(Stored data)

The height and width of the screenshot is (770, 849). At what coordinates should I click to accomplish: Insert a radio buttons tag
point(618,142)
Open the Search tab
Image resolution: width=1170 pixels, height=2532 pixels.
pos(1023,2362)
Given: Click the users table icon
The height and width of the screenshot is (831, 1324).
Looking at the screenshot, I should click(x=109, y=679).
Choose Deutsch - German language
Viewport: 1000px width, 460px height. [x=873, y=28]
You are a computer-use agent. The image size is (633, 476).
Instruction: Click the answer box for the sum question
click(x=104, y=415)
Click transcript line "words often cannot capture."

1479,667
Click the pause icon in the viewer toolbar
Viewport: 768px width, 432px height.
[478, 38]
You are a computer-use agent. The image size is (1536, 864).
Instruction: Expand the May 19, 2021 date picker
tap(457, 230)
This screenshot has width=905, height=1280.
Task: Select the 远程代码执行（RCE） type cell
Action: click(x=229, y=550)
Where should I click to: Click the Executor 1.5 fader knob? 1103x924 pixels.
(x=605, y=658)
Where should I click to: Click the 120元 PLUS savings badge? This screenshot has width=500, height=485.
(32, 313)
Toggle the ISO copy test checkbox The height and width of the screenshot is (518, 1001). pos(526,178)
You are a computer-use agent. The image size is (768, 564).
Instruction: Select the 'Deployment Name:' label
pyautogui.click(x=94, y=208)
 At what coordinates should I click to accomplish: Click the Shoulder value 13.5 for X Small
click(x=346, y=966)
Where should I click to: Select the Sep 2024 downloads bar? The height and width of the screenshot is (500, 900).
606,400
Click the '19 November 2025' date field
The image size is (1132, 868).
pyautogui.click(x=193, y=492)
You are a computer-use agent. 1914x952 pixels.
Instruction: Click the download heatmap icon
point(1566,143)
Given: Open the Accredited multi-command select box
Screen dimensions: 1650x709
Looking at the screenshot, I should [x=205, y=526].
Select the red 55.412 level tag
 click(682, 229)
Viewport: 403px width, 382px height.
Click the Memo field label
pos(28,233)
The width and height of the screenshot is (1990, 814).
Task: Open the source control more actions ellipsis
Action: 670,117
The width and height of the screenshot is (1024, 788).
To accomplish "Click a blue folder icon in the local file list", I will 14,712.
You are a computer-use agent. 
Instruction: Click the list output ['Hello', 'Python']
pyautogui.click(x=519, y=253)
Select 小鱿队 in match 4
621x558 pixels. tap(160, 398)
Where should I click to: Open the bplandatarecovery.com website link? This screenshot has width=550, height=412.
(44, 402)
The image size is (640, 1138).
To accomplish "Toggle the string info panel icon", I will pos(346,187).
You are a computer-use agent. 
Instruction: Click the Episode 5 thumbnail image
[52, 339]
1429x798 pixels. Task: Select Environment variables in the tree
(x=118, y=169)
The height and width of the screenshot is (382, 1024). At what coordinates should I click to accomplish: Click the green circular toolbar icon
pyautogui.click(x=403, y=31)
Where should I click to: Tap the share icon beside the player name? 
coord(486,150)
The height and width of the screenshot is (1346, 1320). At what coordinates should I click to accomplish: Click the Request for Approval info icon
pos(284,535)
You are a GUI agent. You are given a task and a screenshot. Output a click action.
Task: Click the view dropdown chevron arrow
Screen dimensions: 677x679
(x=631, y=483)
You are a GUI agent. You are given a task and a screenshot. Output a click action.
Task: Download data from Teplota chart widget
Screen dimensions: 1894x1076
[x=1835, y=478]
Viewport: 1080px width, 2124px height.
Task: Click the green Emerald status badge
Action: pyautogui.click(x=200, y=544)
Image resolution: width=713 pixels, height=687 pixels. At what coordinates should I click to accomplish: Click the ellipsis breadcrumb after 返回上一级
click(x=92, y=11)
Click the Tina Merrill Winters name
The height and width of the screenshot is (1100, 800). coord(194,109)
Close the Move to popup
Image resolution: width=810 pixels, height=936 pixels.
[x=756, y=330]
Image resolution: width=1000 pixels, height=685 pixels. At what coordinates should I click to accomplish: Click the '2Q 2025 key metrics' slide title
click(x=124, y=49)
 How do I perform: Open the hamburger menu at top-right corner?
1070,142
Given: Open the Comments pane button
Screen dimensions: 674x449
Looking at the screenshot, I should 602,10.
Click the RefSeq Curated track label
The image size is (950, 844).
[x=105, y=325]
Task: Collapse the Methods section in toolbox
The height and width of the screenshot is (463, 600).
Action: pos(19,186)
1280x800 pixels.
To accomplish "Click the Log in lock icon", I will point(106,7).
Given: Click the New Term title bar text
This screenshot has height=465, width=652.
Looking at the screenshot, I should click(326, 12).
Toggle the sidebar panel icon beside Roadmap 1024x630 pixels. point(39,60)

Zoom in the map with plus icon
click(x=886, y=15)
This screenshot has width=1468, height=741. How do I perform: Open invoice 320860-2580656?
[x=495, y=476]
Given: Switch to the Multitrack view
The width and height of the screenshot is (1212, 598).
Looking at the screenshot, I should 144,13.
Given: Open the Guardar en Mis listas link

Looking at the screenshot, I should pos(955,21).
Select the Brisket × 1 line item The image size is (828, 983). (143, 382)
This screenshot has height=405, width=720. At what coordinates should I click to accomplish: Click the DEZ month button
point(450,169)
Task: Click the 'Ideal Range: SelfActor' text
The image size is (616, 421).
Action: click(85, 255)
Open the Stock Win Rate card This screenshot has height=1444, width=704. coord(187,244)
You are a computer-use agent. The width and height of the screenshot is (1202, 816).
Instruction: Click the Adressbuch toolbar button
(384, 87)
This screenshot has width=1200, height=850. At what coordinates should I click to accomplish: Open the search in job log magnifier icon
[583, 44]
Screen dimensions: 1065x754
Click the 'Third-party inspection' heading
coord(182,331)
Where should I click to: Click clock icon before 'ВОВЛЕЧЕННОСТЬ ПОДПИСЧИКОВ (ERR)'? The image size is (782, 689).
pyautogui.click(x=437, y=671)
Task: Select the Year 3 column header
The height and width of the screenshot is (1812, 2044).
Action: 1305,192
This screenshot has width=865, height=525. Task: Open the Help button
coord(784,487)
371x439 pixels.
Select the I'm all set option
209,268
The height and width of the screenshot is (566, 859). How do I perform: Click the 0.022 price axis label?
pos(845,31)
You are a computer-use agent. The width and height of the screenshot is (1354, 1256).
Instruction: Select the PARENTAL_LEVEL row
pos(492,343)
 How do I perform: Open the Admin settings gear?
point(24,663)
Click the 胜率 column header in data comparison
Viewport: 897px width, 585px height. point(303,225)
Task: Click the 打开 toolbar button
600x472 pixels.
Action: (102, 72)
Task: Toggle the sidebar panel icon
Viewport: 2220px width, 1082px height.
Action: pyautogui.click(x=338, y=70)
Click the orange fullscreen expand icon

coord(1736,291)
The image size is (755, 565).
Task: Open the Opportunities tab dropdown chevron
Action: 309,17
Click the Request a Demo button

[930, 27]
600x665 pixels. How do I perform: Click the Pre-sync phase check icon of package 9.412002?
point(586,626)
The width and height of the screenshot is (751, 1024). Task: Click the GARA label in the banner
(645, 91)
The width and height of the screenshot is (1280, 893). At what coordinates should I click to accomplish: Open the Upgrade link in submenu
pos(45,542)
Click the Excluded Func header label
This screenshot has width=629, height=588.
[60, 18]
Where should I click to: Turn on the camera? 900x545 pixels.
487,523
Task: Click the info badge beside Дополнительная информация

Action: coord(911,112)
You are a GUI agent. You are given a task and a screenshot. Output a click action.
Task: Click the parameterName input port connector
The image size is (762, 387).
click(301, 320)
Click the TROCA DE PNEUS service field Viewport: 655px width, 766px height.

▶ **Task goal**
What lines of the data contain the string "sidebar"? List them.

▶ **Task result**
Toggle the sidebar panel icon beside Roadmap 1024x630 pixels. point(39,60)
Task: Toggle the sidebar panel icon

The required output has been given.